Good man Seanoo,You know it makes sense!!! Or rather it did :lol:


----------



## seanoo (Mar 31, 2007)

very true satis, let me know how you get on, bye for now


----------



## jhelm (Feb 9, 2008)

In October you will find that many of the camp grounds are closed. Also many of the hotel/pay beaches will be closed. What that means is that you can freely go there without paying. But also in general wherever there is a pay beach you will find a free beach next to it. We just got back from two days in Bibione Pineda. We and a few other campers parked on the access road to one of the pay beache for two nights and went to the free beach next door. Also made use of the pay beach toilets and showers. There are miles of sandy beaches there, very crowded when the sun is out this time of year.

In general in Italy if you find a parking spot near a beach you can park and stay over night as long as you don't put out any camping stuff, open windows that flip up, or anything that looks like you are camping not just parked. We have done this several times and really enjoy it. October should be a good time to go, depending on the weather of course. Do your research, download the files on Italy you can find here, look on Google Earth at areas you are interested in and check out the pictures people post on it.


----------



## satis (May 5, 2008)

Thanks for the info jhelm  You have been very helpful,Cant wait to get over there,Cio for now Satis :lol:


----------



## ActiveCampers (Jun 17, 2005)

Take a peek at our website (link below) - it has our rough route, some good random beach finds, and also GPS for many free camping spots we found.

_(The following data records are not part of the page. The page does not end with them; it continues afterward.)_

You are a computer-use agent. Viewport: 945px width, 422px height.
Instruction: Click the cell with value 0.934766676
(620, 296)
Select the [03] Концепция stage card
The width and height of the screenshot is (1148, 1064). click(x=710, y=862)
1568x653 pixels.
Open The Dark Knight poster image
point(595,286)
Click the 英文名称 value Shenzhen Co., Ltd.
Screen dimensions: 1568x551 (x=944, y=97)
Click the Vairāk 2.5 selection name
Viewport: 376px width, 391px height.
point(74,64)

Nice beach (empty) was Sperlonga - had a lovely time there witth a nice area for wildcamping.

HTH


----------



## greenasthegrass (Oct 27, 2007)

We went to a place called Castagneto year last October not in Mohome but in a villa on Monteverdi we noticed a lovely campsite at Donaratico its quite well down in Tuscany.

Here

The beach was fantastic there was an adventure playground there and plenty of places to overnight in car parks. It seemed closed by mid October but was open our first week in October.

Tuscany is wonderful but its a good 1200 miles away!

Any questions lemme know.

Greenie


----------



## satis (May 5, 2008)

Thanks Active Campers for the link and Greenie for the Info, Never travelled much on Italys roads,Have they got a toll road system simular to france? Kind reagards Satis


----------



## jhelm (Feb 9, 2008)

satis said:


> Thanks Active Campers for the link and Greenie for the Info, Never travelled much on Italys roads,Have they got a toll road system simular to france? Kind reagards Satis


Yes the toll road system is called the autostrada, the price is much less maybe 1/4 the cost of the French system and the quality of the roads is very good. The major hazard are all the trucks. Be very watchful of trucks passing each other. They don't give much warning. The trick is to watch for one truck very close behind another, you can bet that the one behind will want to pass so don't hang out too close or beside him. Trucks are not permitted to drive on Sunday by the way.


----------



## satis (May 5, 2008)

Thanks Jhelm for the Info  It amazing how much cheaper you say the tolls are in Italy compared to the French, Will plot my routes down the Autostrada then,Many thanks Satis


----------



## ActiveCampers (Jun 17, 2005)

satis said:


> Thanks Jhelm for the Info  It amazing how much cheaper you say the tolls are in Italy compared to the French, Will plot my routes down the Autostrada then,Many thanks Satis


Hmmm.

I'd reconsider.

I'd suggest not being scared of the toll motorway; but I'd suggest look and plan first. You see much more on normal roads and they aren't all that bad (bad being relative in Italy where they have the audacity to put in speedbumps which end up being the flattest bits!!!)

We got TomTom to plan a route on normal (slow) and motorway and just compare - and only hit motorways when the normal route was just silly.


----------



## jhelm (Feb 9, 2008)

ActiveCampers said:


> satis said:
> 
> 
> > Thanks Jhelm for the Info  It amazing how much cheaper you say the tolls are in Italy compared to the French, Will plot my routes down the Autostrada then,Many thanks Satis
> ...


 I don't disagree, it's all a matter of how direct you want to go and how fast. We do a fair amount of driving here in Italy so when we can we use the Autostrada to save time and I believe fuel as the stop and go of passing through cities can lower the mileage.


----------